= Katsu Goto =

Japanese merchant

Katsu (or Jun) Goto (後藤濶) (née Kobayakawa) (1862–1889) was a Japanese merchant, interpreter, and lynching victim. He was the leader of a fledgling Japanese community in Honokaa.

==Early years==
Goto was born in Kokufu-mura, Naka District, Kanagawa Prefecture. He was the eldest son of Izaemon Kobayakawa. He had three brothers and two sisters. After receiving an education, Goto worked as a city employee at the Port of Yokohama. It was there that he learned the English language.

==Career==
On February 8, 1885, he came to the Kingdom of Hawaii as a government contract laborer aboard the SS City of Tokio. He was part of the first shipload of Kanyaku Imin; 25 more shiploads arrived over the next decade. Goto was contracted to a ʻŌʻōkala plantation that had been organized and managed by John Harris Soper prior to his 1884 appointment as marshal of the Hawaiian Kingdom. After working for three years in the sugarcane fields, Goto took over a general merchandise store on the Big Island that had belonged to Bunichiro Onome. Because of his English language fluency and his intolerance at seeing field workers being exploited, he often went to court in defense of the Japanese immigrant laborers.

Unpopular with the plantation managers, Goto was caught and hanged by a group of six men: Joseph R. (JR) Mills, a local hotel and mercantile store owner; Walter Blabon a drayman; Thomas Steele a luna or overseer on Robert Overend's plantation; William Watson a drayman who worked for J. R. Mills; and John Richmond, Overend's stableman. The sixth accomplice was a Hawaiian man named Lala, who fled the scene before the hanging. The group ambushed Goto on his way from Overend's Plantation after he met with Japanese workers regarding conditions on Overend's Plantation, hog tied and he was hanged from a telephone pole in October 1889.

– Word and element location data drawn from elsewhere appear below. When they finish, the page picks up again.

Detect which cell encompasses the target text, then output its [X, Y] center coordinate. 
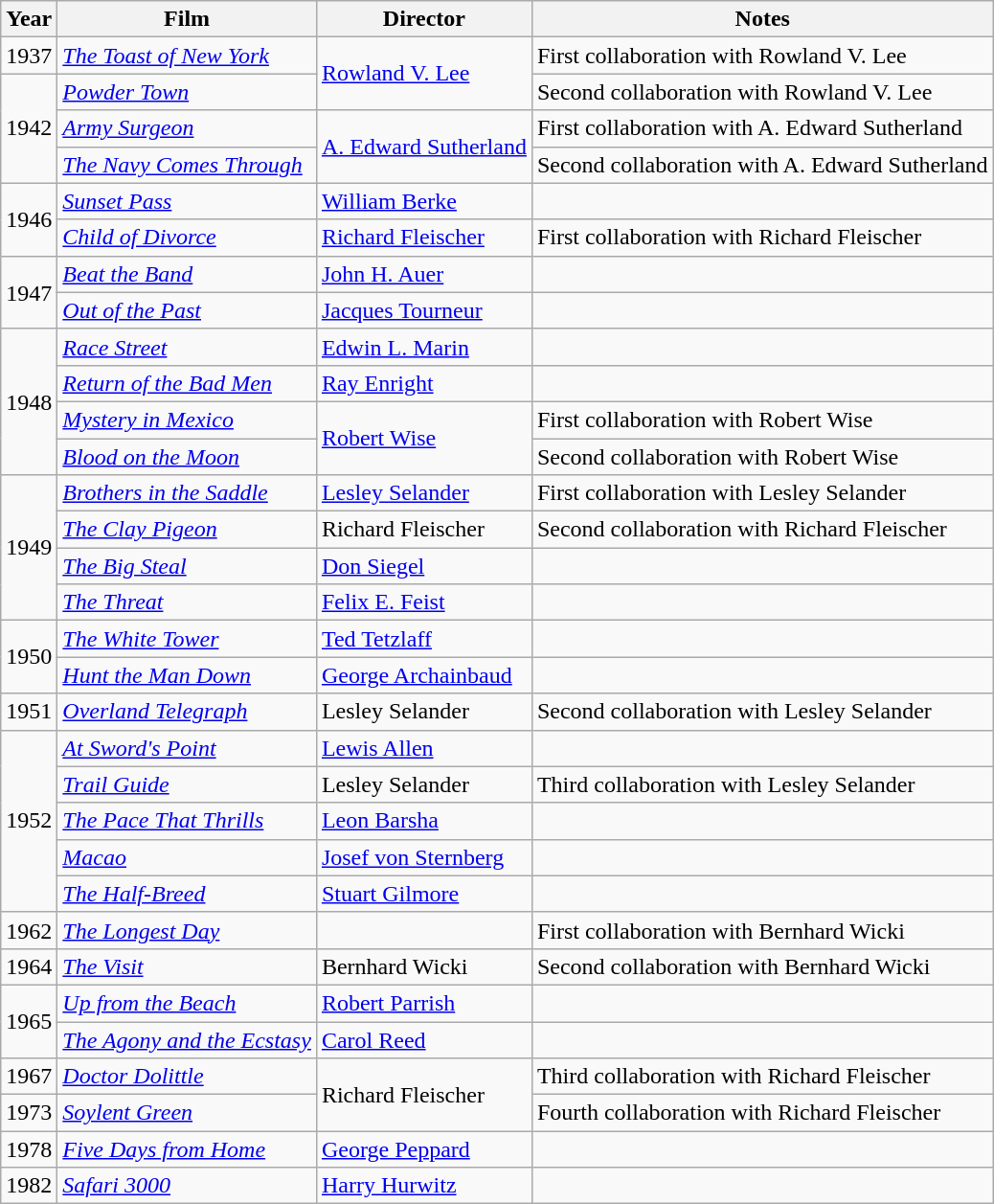
1950 [29, 657]
Fourth collaboration with Richard Fleischer [762, 1113]
Film [188, 19]
Rowland V. Lee [423, 74]
The Big Steal [188, 566]
Beat the Band [188, 274]
Trail Guide [188, 784]
Second collaboration with Lesley Selander [762, 712]
First collaboration with Richard Fleischer [762, 237]
1948 [29, 401]
The Longest Day [188, 930]
Out of the Past [188, 310]
Doctor Dolittle [188, 1076]
Hunt the Man Down [188, 675]
George Archainbaud [423, 675]
First collaboration with Lesley Selander [762, 493]
1937 [29, 56]
The Pace That Thrills [188, 821]
Year [29, 19]
1962 [29, 930]
The Agony and the Ecstasy [188, 1039]
Safari 3000 [188, 1186]
Blood on the Moon [188, 457]
1967 [29, 1076]
Lewis Allen [423, 748]
1947 [29, 292]
Bernhard Wicki [423, 966]
Overland Telegraph [188, 712]
1982 [29, 1186]
1949 [29, 548]
At Sword's Point [188, 748]
Second collaboration with Robert Wise [762, 457]
1978 [29, 1149]
Director [423, 19]
The Toast of New York [188, 56]
1973 [29, 1113]
Powder Town [188, 92]
Second collaboration with Rowland V. Lee [762, 92]
Army Surgeon [188, 128]
Edwin L. Marin [423, 347]
The White Tower [188, 639]
Brothers in the Saddle [188, 493]
Robert Wise [423, 438]
Sunset Pass [188, 201]
1952 [29, 821]
The Visit [188, 966]
Up from the Beach [188, 1003]
Third collaboration with Lesley Selander [762, 784]
First collaboration with A. Edward Sutherland [762, 128]
1946 [29, 219]
Five Days from Home [188, 1149]
Stuart Gilmore [423, 893]
Soylent Green [188, 1113]
William Berke [423, 201]
Don Siegel [423, 566]
The Clay Pigeon [188, 530]
Harry Hurwitz [423, 1186]
1965 [29, 1021]
1942 [29, 128]
Carol Reed [423, 1039]
Second collaboration with A. Edward Sutherland [762, 165]
Second collaboration with Richard Fleischer [762, 530]
John H. Auer [423, 274]
1964 [29, 966]
Race Street [188, 347]
1951 [29, 712]
Return of the Bad Men [188, 383]
Robert Parrish [423, 1003]
Macao [188, 857]
Third collaboration with Richard Fleischer [762, 1076]
Child of Divorce [188, 237]
First collaboration with Rowland V. Lee [762, 56]
Leon Barsha [423, 821]
Ray Enright [423, 383]
A. Edward Sutherland [423, 147]
George Peppard [423, 1149]
First collaboration with Robert Wise [762, 419]
Jacques Tourneur [423, 310]
Felix E. Feist [423, 602]
Ted Tetzlaff [423, 639]
The Navy Comes Through [188, 165]
The Threat [188, 602]
Josef von Sternberg [423, 857]
Mystery in Mexico [188, 419]
Notes [762, 19]
The Half-Breed [188, 893]
Second collaboration with Bernhard Wicki [762, 966]
First collaboration with Bernhard Wicki [762, 930]
Pinpoint the cell where the given text exists, returning its [x, y] midpoint coordinate. 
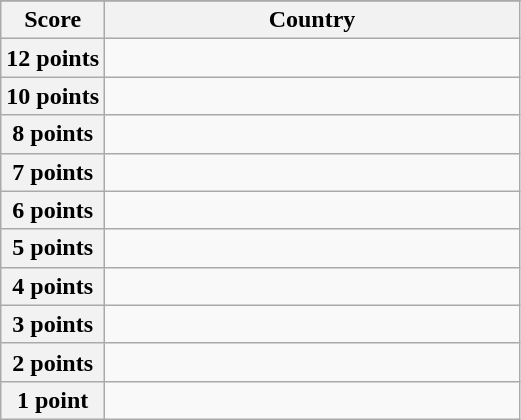
12 points [53, 58]
Country [312, 20]
7 points [53, 172]
6 points [53, 210]
10 points [53, 96]
8 points [53, 134]
4 points [53, 286]
Score [53, 20]
1 point [53, 400]
3 points [53, 324]
5 points [53, 248]
2 points [53, 362]
Determine the [x, y] coordinate at the center of the cell enclosing the given text.  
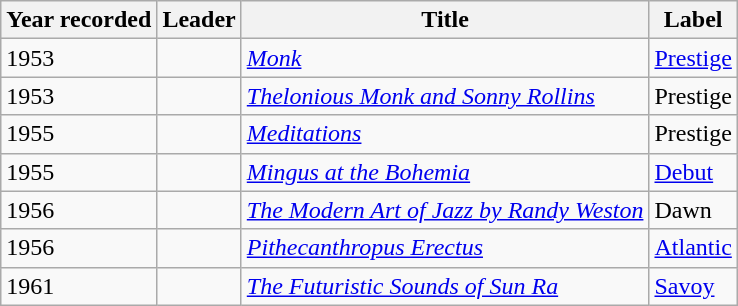
Label [693, 20]
Debut [693, 172]
Atlantic [693, 248]
The Futuristic Sounds of Sun Ra [445, 286]
Title [445, 20]
The Modern Art of Jazz by Randy Weston [445, 210]
Year recorded [79, 20]
Leader [199, 20]
Mingus at the Bohemia [445, 172]
Pithecanthropus Erectus [445, 248]
Savoy [693, 286]
1961 [79, 286]
Dawn [693, 210]
Thelonious Monk and Sonny Rollins [445, 96]
Monk [445, 58]
Meditations [445, 134]
Find where the given text appears and provide that cell's center as [X, Y] coordinate. 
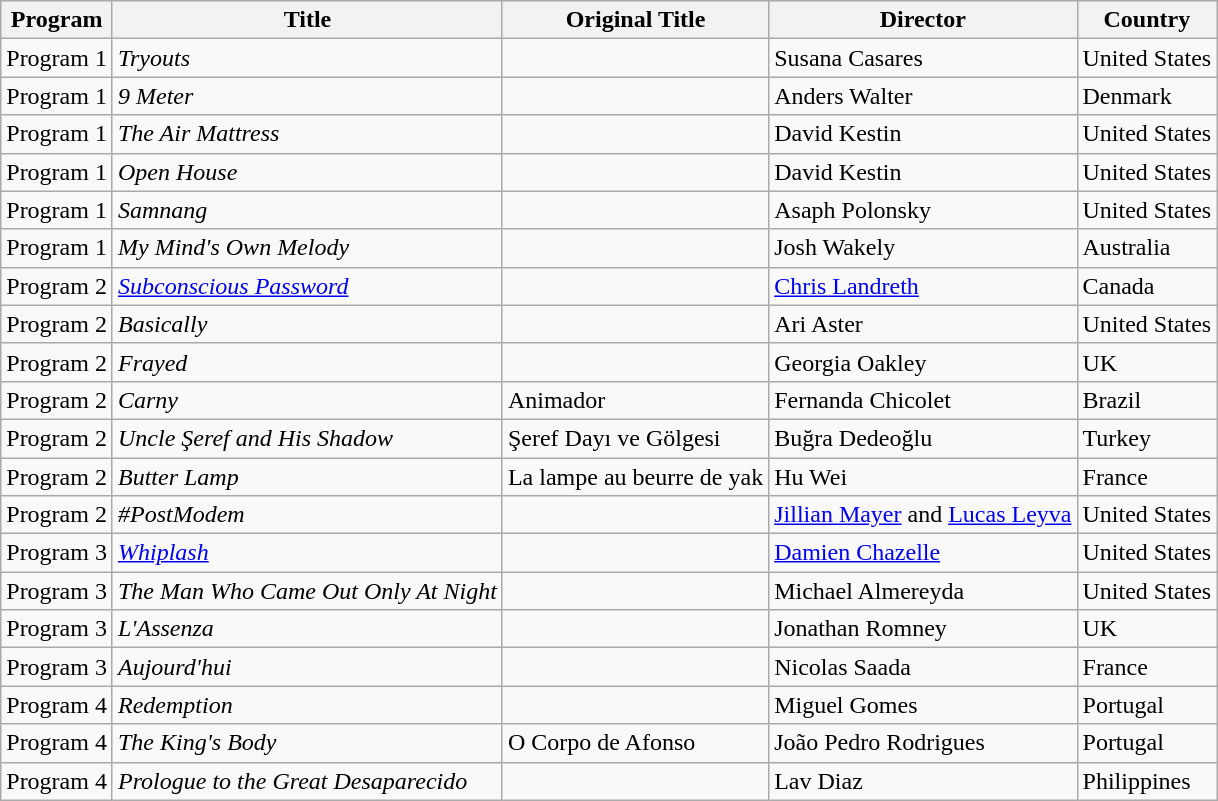
Whiplash [307, 553]
Prologue to the Great Desaparecido [307, 781]
Tryouts [307, 58]
Josh Wakely [923, 248]
Samnang [307, 210]
Hu Wei [923, 477]
9 Meter [307, 96]
Chris Landreth [923, 286]
L'Assenza [307, 629]
The King's Body [307, 743]
Lav Diaz [923, 781]
Basically [307, 324]
Original Title [635, 20]
Director [923, 20]
João Pedro Rodrigues [923, 743]
Open House [307, 172]
Program [57, 20]
Ari Aster [923, 324]
The Air Mattress [307, 134]
Carny [307, 400]
Damien Chazelle [923, 553]
Asaph Polonsky [923, 210]
Şeref Dayı ve Gölgesi [635, 438]
Frayed [307, 362]
Butter Lamp [307, 477]
O Corpo de Afonso [635, 743]
#PostModem [307, 515]
My Mind's Own Melody [307, 248]
Jonathan Romney [923, 629]
Jillian Mayer and Lucas Leyva [923, 515]
Denmark [1147, 96]
Subconscious Password [307, 286]
Redemption [307, 705]
The Man Who Came Out Only At Night [307, 591]
Anders Walter [923, 96]
Miguel Gomes [923, 705]
Fernanda Chicolet [923, 400]
Uncle Şeref and His Shadow [307, 438]
Animador [635, 400]
Brazil [1147, 400]
Canada [1147, 286]
Buğra Dedeoğlu [923, 438]
Susana Casares [923, 58]
Title [307, 20]
Philippines [1147, 781]
Australia [1147, 248]
Turkey [1147, 438]
Aujourd'hui [307, 667]
Michael Almereyda [923, 591]
Georgia Oakley [923, 362]
Nicolas Saada [923, 667]
Country [1147, 20]
La lampe au beurre de yak [635, 477]
Locate the cell with the specified text and output its [X, Y] center coordinate. 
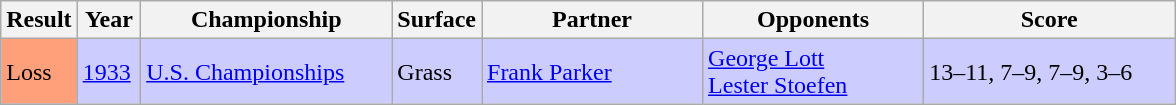
Loss [39, 72]
Score [1050, 20]
Opponents [814, 20]
13–11, 7–9, 7–9, 3–6 [1050, 72]
Frank Parker [592, 72]
1933 [109, 72]
U.S. Championships [266, 72]
Result [39, 20]
Grass [437, 72]
Year [109, 20]
Surface [437, 20]
George Lott Lester Stoefen [814, 72]
Partner [592, 20]
Championship [266, 20]
Locate the cell with the specified text and output its [x, y] center coordinate. 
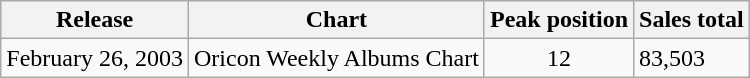
Peak position [558, 20]
February 26, 2003 [95, 58]
Sales total [692, 20]
Release [95, 20]
Oricon Weekly Albums Chart [336, 58]
12 [558, 58]
83,503 [692, 58]
Chart [336, 20]
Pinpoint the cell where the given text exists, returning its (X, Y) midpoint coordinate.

After Deputy Sheriff Rufus Anderson Lyman informed Edward Griffin Hitchcock of Goto's murder in Honokaʻa, the suspects were caught. Charges were dropped against Lala and John Richmond for their cooperation with authorities, while the others were tried and found guilty of manslaughter. Mills and Steele were both convicted of second degree manslaughter and each sentenced to 9 years in prison, while Blabon and Watson were both convicted of third degree manslaughter and each sentenced to four years in prison. Steele and Blabon escaped from prison to Australia and California respectively, Watson served out his time, and J. R. Mills was pardoned in 1894 after four years in prison by the new government of Hawaii.

==Legacy==
The episode became the subject matter of a 2001 play, Another Heaven. At least two biographies about Goto have been written, Katsu Goto: the first immigrant from Japan (1988) by Fumiko Kaya, and Hamakua Hero: a true plantation story (2010) by P. Y. Iwasaki. In 2010, a memorial in celebration of the 125th anniversary of Goto's arrival to Hawaii was erected in Honokaʻa; the Memorial Service Committee was composed of several people, including a Hawaii State Senator, Hawaii State Representative, members of the University of Hawaii at Hilo campus, and the Hiroshima-Hawaii Sister State Committee. The Katsu Goto Memorial Committee from Honokaa Hongwanji Mission produced a film in cooperation with Nippon Golden Network called Bringing the Legacy of Katsu Goto to Life about Goto's life and the humanities aspect of his story.